John Hodgson, the assistant city manager, said the land is considered part of the property’s front yard, and such accessory structures are prohibited in a residential area. The city also has a 14-foot limit on accessory structures. The religious significance of the cross is not at issue, Mr. Hodgson said.

Mr. Wagner is considering his legal options for fighting the decision.


Lawmakers eye slavery apology

TRENTON — New Jersey could become the first Northern state to apologize for slavery under a measure due for a legislative committee hearing this week.

“This is not too much to ask of the state of New Jersey,” said Assemblyman William D. Payne, the Democrat who sponsored the proposal. “All that is being requested of New Jersey is to say three simple words: ‘We are sorry.’ ”

Legislators in Alabama, Maryland, North Carolina and Virginia have issued formal apologies for slavery.

According to the proposal, New Jersey had one of the largest slave populations in the Northern Colonies and was the last state in the Northeast to formally abolish slavery, not doing so until 1846. The state didn’t ratify the constitutional amendment prohibiting slavery until January 1866, weeks after it became law, having rejected ratification in 1865.

Mr. Payne’s measure is set for a hearing today by the Assembly Appropriations Committee. It hasn’t received Senate consideration. The legislative session expires Tuesday.


Case dropped in parents’ slayings

HAUPPAUGE — A man who spent 17 years behind bars for killing his parents will not face a second trial after his conviction was overturned by an appeals court, a prosecutor said yesterday.

“It is no longer possible to reasonably assert that the case … would be successful,” said Suffolk County District Attorney Thomas Spota.

He said his office will formally drop the indictment against Martin Tankleff at a Jan. 18 court conference in the 1988 deaths of Arlene and Seymour Tankleff.

Mr. Spota also announced that he will ask Gov. Eliot Spitzer, a Democrat, to appoint a special prosecutor to investigate claims made by Martin Tankleff and his defense attorneys that Seymour Tankleff’s business associate or others might have been involved in the killings.

> **Required actions**
- 1) Using the news briefs, decide whether each statement agrees with them: (a) New Jersey formally abolished slavery in 1846; (b) Mr. Payne's proposal has already received Senate consideration; (c) Martin Tankleff spent 17 years behind bars. Answer yes or no for each and quote the words that decide it.
- 2) Name every state whose legislators, according to the news briefs, have issued formal apologies for slavery.
- 3) According to the news briefs, which committee is set to hold a hearing on Mr. Payne's measure?

> **Extracted entries**
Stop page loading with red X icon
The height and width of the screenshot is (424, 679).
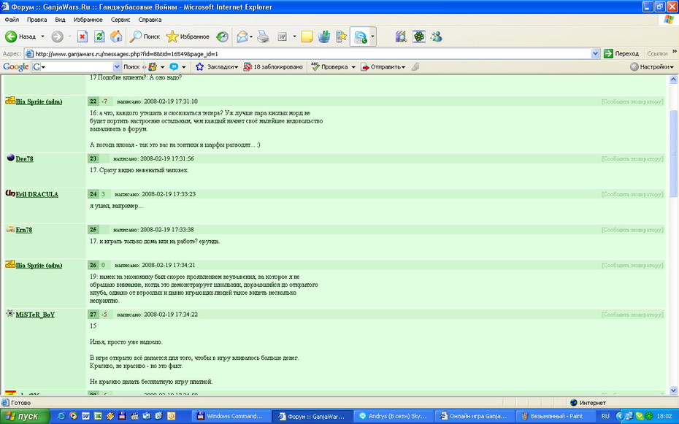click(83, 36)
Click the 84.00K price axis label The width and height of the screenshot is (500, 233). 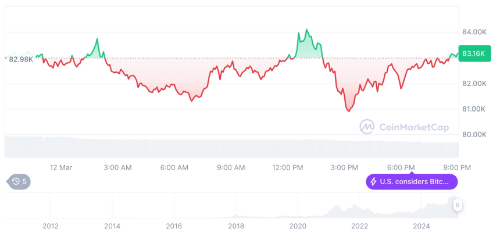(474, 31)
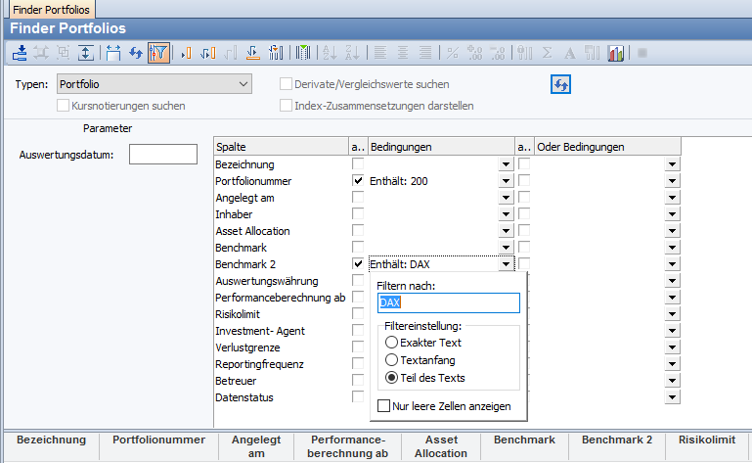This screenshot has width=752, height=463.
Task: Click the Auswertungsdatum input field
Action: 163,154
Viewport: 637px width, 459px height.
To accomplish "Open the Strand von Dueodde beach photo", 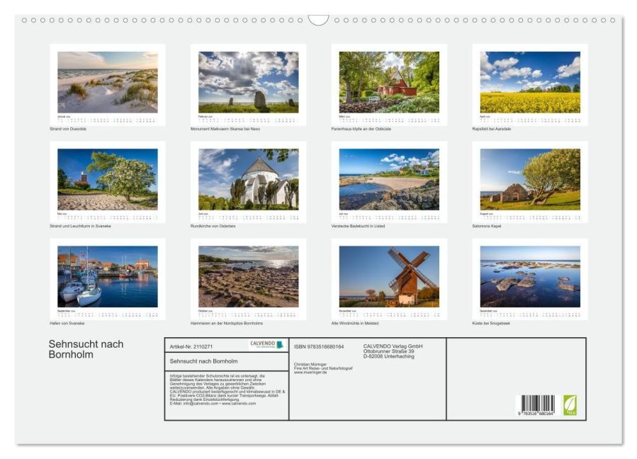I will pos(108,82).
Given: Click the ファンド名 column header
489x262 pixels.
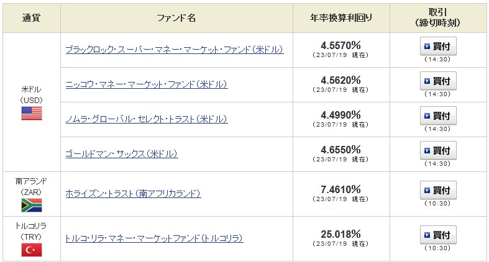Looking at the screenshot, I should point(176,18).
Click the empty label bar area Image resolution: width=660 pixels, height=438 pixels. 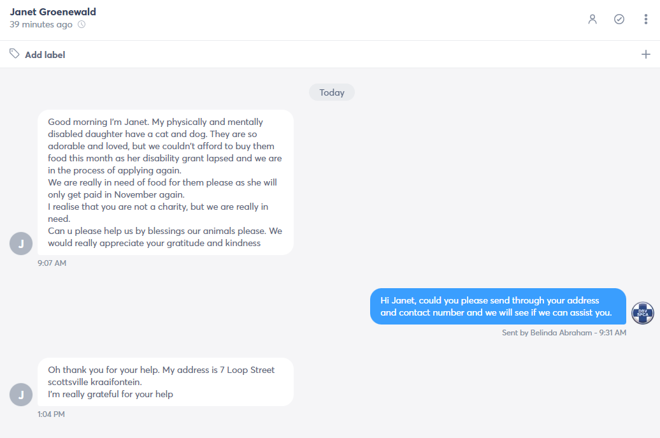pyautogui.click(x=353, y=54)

> **Task-by-task outputs**
- 1)
(a) Yes: "not doing so until 1846"
(b) No: "It hasn’t received Senate consideration."
(c) Yes: "A man who spent 17 years behind bars for killing his parents"

- 2) Alabama, Maryland, North Carolina, Virginia

- 3) The Assembly Appropriations Committee